* _CYTOWANY FRAGMENT_
========================================================================
W kancelarii premiera brakuje pieniędzy na wypłaty dla pracowników. Politycy PiS umywają ręce

Źródło:
Fakty po Południu TVN24
W kancelarii premiera brakuje pieniędzy na wypłaty dla pracowników. Politycy PiS umywają ręce
W kancelarii premiera brakuje pieniędzy na wypłaty dla pracowników. Politycy PiS umywają ręce
Katarzyna Kowalska/Fakty po Południu TVN24
W kancelarii premiera brakuje pieniędzy na wypłaty dla pracowników. Politycy PiS umywają ręceKatarzyna Kowalska/Fakty po Południu TVN24

W kancelarii premiera trwa zbieranie środków na grudniową wypłatę wynagrodzeń dla pracowników. Okazuje się, że brakuje trzech milionów złotych. Jak stwierdził nowy szef kancelarii premiera Jan Grabiec, tych pieniędzy po prostu nie ma. Według niego powodem braków mają być między innymi odprawy dla tzw. dwutygodniowego rządu, które nie zostały przewidziane w projekcie budżetu.

- Środki, które zostały w budżecie, nie wystarczą na to, żeby w grudniu zapłacić wynagrodzenia - mówi Jan Grabiec, szef kancelarii premiera. Bilans otwarcia w kancelarii premiera jest mocno na minusie. Minister Grabiec mówi o trzech brakujących milionach. - Zwróciłem się już do ministra finansów o przesunięcie środków. Tak, żeby można było zrealizować te po prostu zwykłe, codzienne wypłaty - dodaje Jan Grabiec.

Załatanie dziury to nie wszystko. Będzie szczegółowa kontrola i możliwe konsekwencje. - Na podstawie prawa przeprowadzone bardzo skutecznie, szybko - wyjaśnia Andrzej Halicki, europoseł PO. Chodzi o dyscyplinę finansów publicznych i sprawdzenie, czy wydatki w ramach budżetu kancelarii premiera Mateusza Morawieckiego były zgodne z prawem.

CZYTAJ RÓWNIEŻ: "W przyszłym tygodniu będziemy informować o decyzjach dotyczących zmian w służbach"
========================================================================
* _MATERIAŁ ŹRÓDŁOWY_
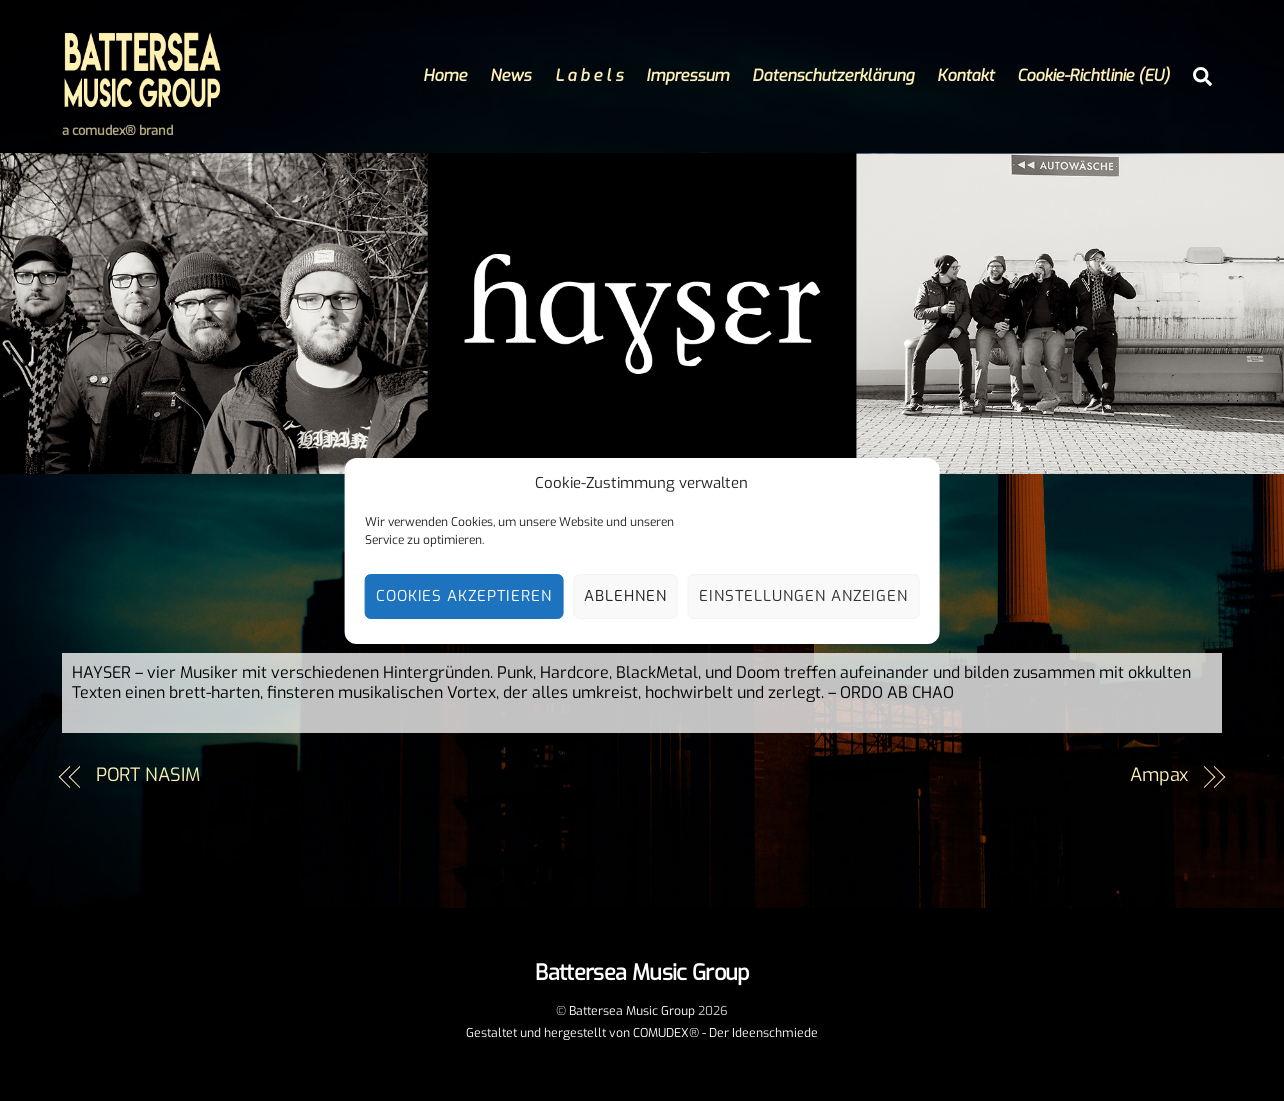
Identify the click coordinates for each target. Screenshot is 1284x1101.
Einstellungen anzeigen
========================================================================
* _ZESTAW ZADAŃ_
1. Proszę wymienić wszystkie osoby, których imiona i nazwiska pojawiają się w akapitach artykułu o brakach pieniędzy w kancelarii premiera, z pominięciem podpisu pod tytułem.
2. Proszę podać dalszy ciąg artykułu o brakach pieniędzy w kancelarii premiera, zaczynając po jego ostatnim zdaniu.

* _ROZWIĄZANIA ZADAŃ_
1.
Jan Grabiec
Andrzej Halicki
Mateusz Morawiecki

2.
- Nie wiem, niech to minister Grabiec wyjaśni, skąd te braki, skoro już tam rządzi. Natomiast jeśli sugeruje, że to wynika z tego, że ludziom za jakąś pracę zapłacono, to zwracam uwagę na to, że w Polsce Kodeks pracy obowiązuje - mówi Jarosław Sellin z PiS. Były wiceminister byłego rządu powtarza to, co w mediach społecznościowych napisał były rzecznik prasowy Piotr Müller, który zdecydował się odpowiedzieć na zarzuty nowego kierownictwa kancelarii. "Wypłata świadczeń pracowniczych dla zwykłych urzędników wynika z przepisów prawa pracy. Okresy wypowiedzenia itd. Podobnie jak dla najważniejszych stanowisk państwowych. I tak np. z tego, co pamiętam, jak @donaldtusk odchodził z funkcji premiera, to miał wypłacony ekwiwalent za około 100 dni niewykorzystanego urlopu. Takie przepisy" - napisał w mediach społecznościowych.

Budżetowe braki

Minister Grabiec wskazał trzy prawdopodobne źródła dziury w budżecie. Najwięcej pochłonąć miały odprawy i ekwiwalenty za niewykorzystany urlop dla odchodzących z kancelarii pracowników różnego szczebla. Do tego nieprzewidziane wydatki na dwutygodniowy rząd Mateusza Morawieckiego i wynagrodzenia dla ponad stu osób zatrudnionych przed i w trakcie kampanii wyborczej. - Będziemy badać szczegółowo, jakie były ich kompetencje i jakie zadania wykonywali - zapowiada Grabiec. - Cała Kancelaria Prezesa Rady Ministrów była zaprzęgnięta w kampanię Prawa i Sprawiedliwości. Pewnie były dodatkowe nagrody, dodatkowe premie, wydatki ponad miarę - zaznacza Tomasz Trela z Nowej Lewicy.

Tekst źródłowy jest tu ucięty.